## [Tasks for this exercise]
[a] In the ethnography blog excerpt, where were the author's photography classes held?
[b] Retype the ethnography blog excerpt word for word, from "A spec of course" to "fairly classical manner.".
[c] Extend the ethnography blog excerpt, picking up right after its last sentence.

A spec of course can only communicate a limited amount of information. So what they do is they have group sessions where they work through the data, and like that get everyone familiar with it.

One of the things ethnographers struggle with is exactly the same: how to communicate their results. Ethnography is one of those academic disciplines that has a whole history behind it, and people tend to get stuck in that history.
They tend to believe that writing a text in a similar way the early anthropologists wrote their texts is the way to go. Ha! Ethnographers do recognise the problem, but most still seem to stick to gathering and analysing data, and then writing it up in a fairly classical manner.

To me it seems that the contextual design crowd has solved the communication problem a lot better. Sharing data with the whole team, having data analysis sessions, so the whole team gets soaked in data, and they all can go home and make decisions based on a real understanding of the subtleties of what’s going on.

During the last few years, I’ve felt the limitations of (my) writing specs to communicate with a team. Sure, specs are nessecary and useful, but on their own they’re just not enough. That’s one of the reasons why working together with people who live at the other side of the world can be hard.

Anyways, I’ll shut up now.

Is it Art? Is it Science? (No, it’s superman!)

Thursday, February 14th, 2002

Here’s the thing with ethnography: they seem to have the feeling they need to prove they are a real science.

I was trying to find out where I’d heard that before, and then it dawned on me: photography. I studied photography, and a surprisingly large part of photographers felt this strange need to prove they were Art (the classes were in the Academy of Arts, together with painters, sculpters and such).

I always tought that was pretty silly, also because “Art” is such an undefined thingie.

The value of ethnography, as I see it, lies in the extended attention you give a certain thing. If you look at and think about something for so long, surely you’re gonna come up with some good ideas about it.

Which reminds me of a story I read about a guy who was manic-depressive. He was talking about one of his manic phases (which last a few months), and how he spent a whole afternoon staring at a glass of water, touched in his deepest soul by the beauty of it, by its connectedness with all things. A Zen master would approve, I thought.

## [Entries supplied]
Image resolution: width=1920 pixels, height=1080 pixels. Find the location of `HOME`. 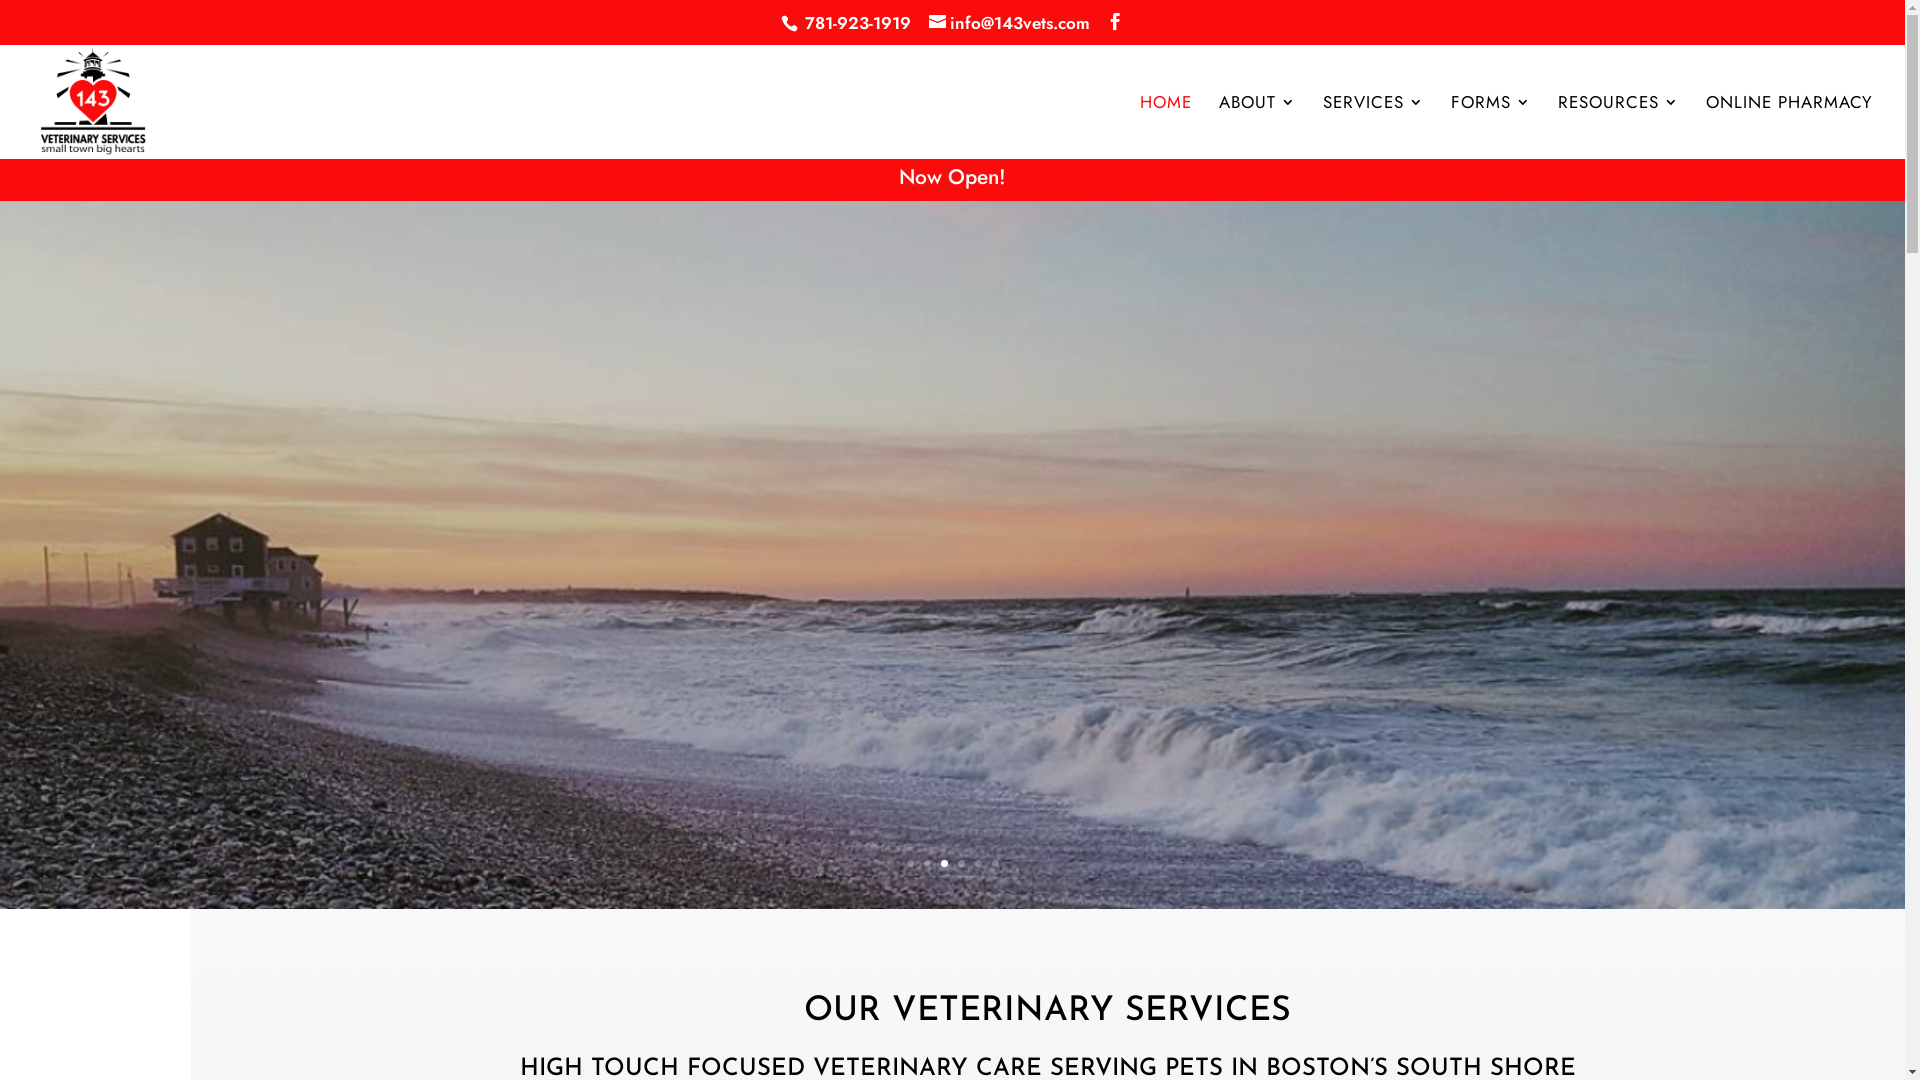

HOME is located at coordinates (1166, 126).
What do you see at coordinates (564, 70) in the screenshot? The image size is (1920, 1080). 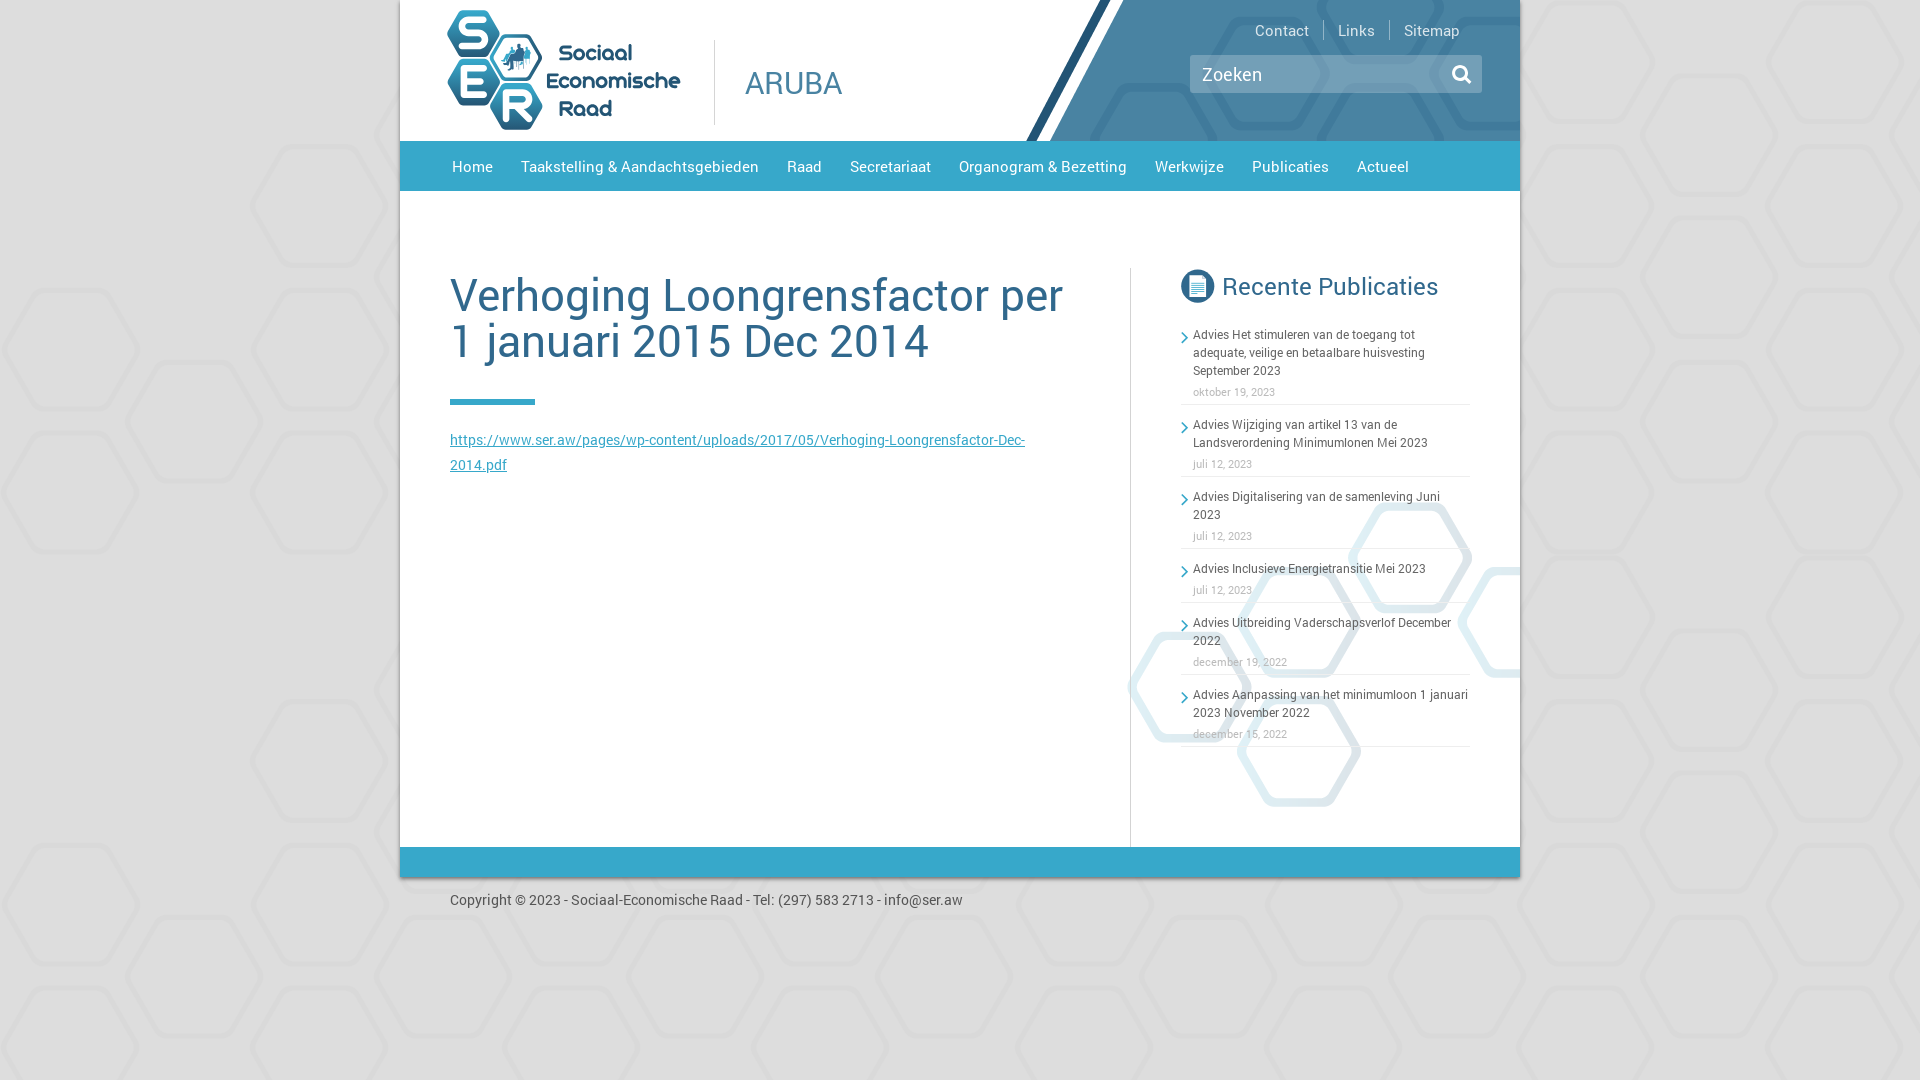 I see `De Sociaal Economische Raad - Aruba` at bounding box center [564, 70].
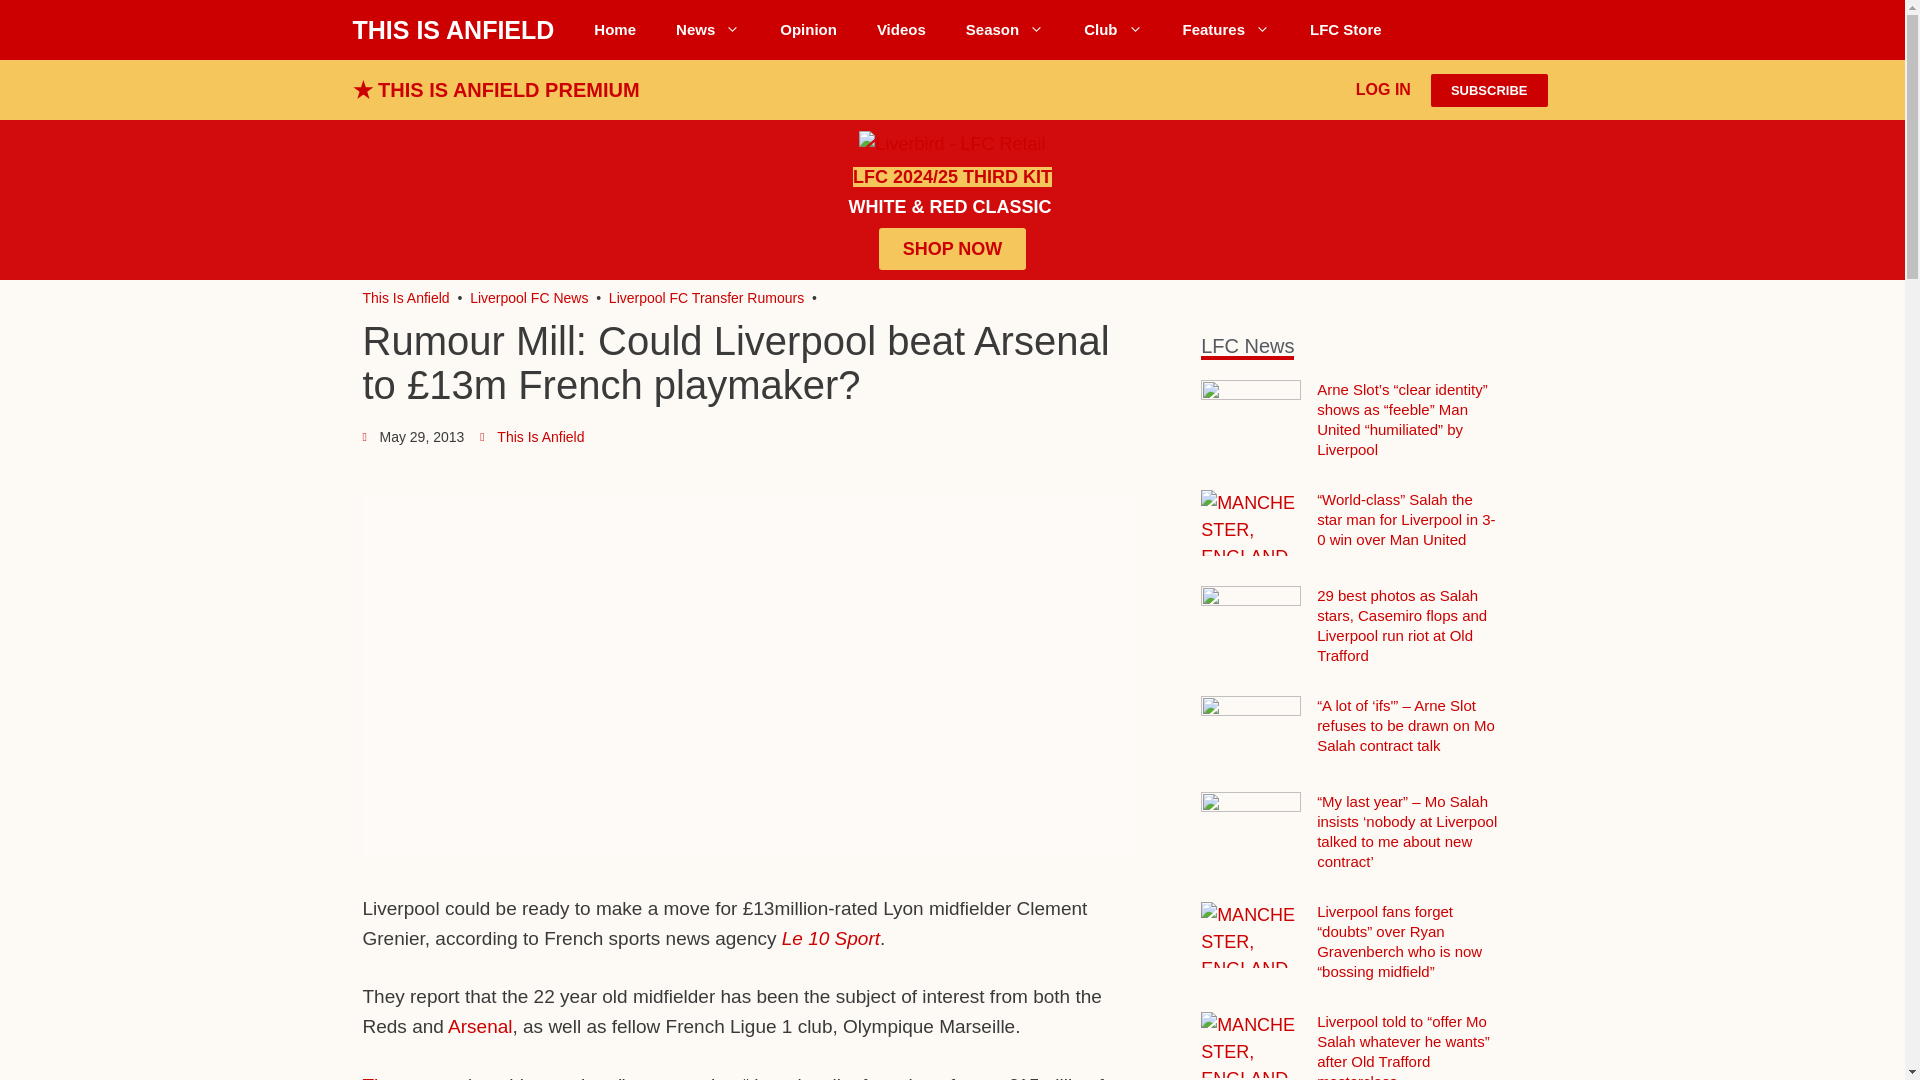 The image size is (1920, 1080). Describe the element at coordinates (528, 298) in the screenshot. I see `Go to the Liverpool FC News category archives.` at that location.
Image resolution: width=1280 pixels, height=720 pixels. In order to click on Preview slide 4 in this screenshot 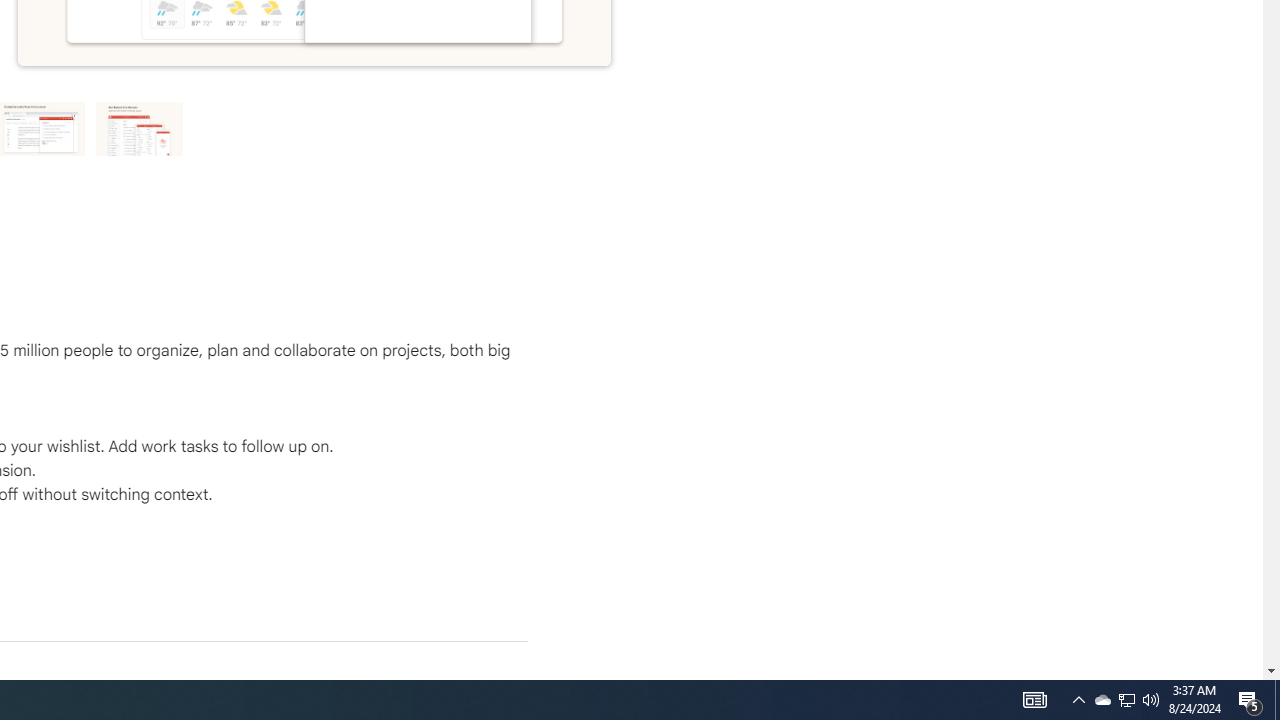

## [Answers]
[a] In the Academy of Arts.

[b]
A spec of course can only communicate a limited amount of information. So what they do is they have group sessions where they work through the data, and like that get everyone familiar with it.

One of the things ethnographers struggle with is exactly the same: how to communicate their results. Ethnography is one of those academic disciplines that has a whole history behind it, and people tend to get stuck in that history.
They tend to believe that writing a text in a similar way the early anthropologists wrote their texts is the way to go. Ha! Ethnographers do recognise the problem, but most still seem to stick to gathering and analysing data, and then writing it up in a fairly classical manner.

[c]
One of documentary photography’s classics is “Let us now praise famous men” (book at Amazon.com), by James Agee (writing) and Walker Evans (pictures). It is a documentary examination of poor families in the US. Is it Art? Is it journalism? Is it ethnography? Nobody can tell. But it stands tall, even after all these years.

One of the most famous documentary filmmakers ever (he shot those really long black and white movies in prisons and schools, but I can’t remember his name for the life of me…, please let me know if you know his name) was in Bogota a few years back, at a conference on documentary film.

A friend of mine was there. She told me he was asked if he considered his films Journalism or Art. (The films are very impressive, and in a dry style, very journalism like. There are no voice overs, nothing added, just roll the camera and edit.) To the shock of many present he said “Art, of course.

It’s strange how these disciplines have this urge to prove their worth by being “Art” or “Journalism” or “Science” or anything else with a capital. Surely it’s all the same? I’d rather concentrate on making something that stands, regardless of which of the cultural maffias approves it.

ethnography and usability

Wednesday, January 16th, 2002

I’m doing the Open University course on ethnography:

-Ethnographers are very conscious of the ethical implications of their work. But then they seem to think that getting permission solves that. As if.

-Ethnographers are slow. A typical project takes a few years. Partly, that’s because of the academicness of it: grants have to be applied for, literature has to be studied. Sometimes I can’t help thinking; just get on with it!

-Ethnography is fun for the same reason usability is fun. You get to deal with people.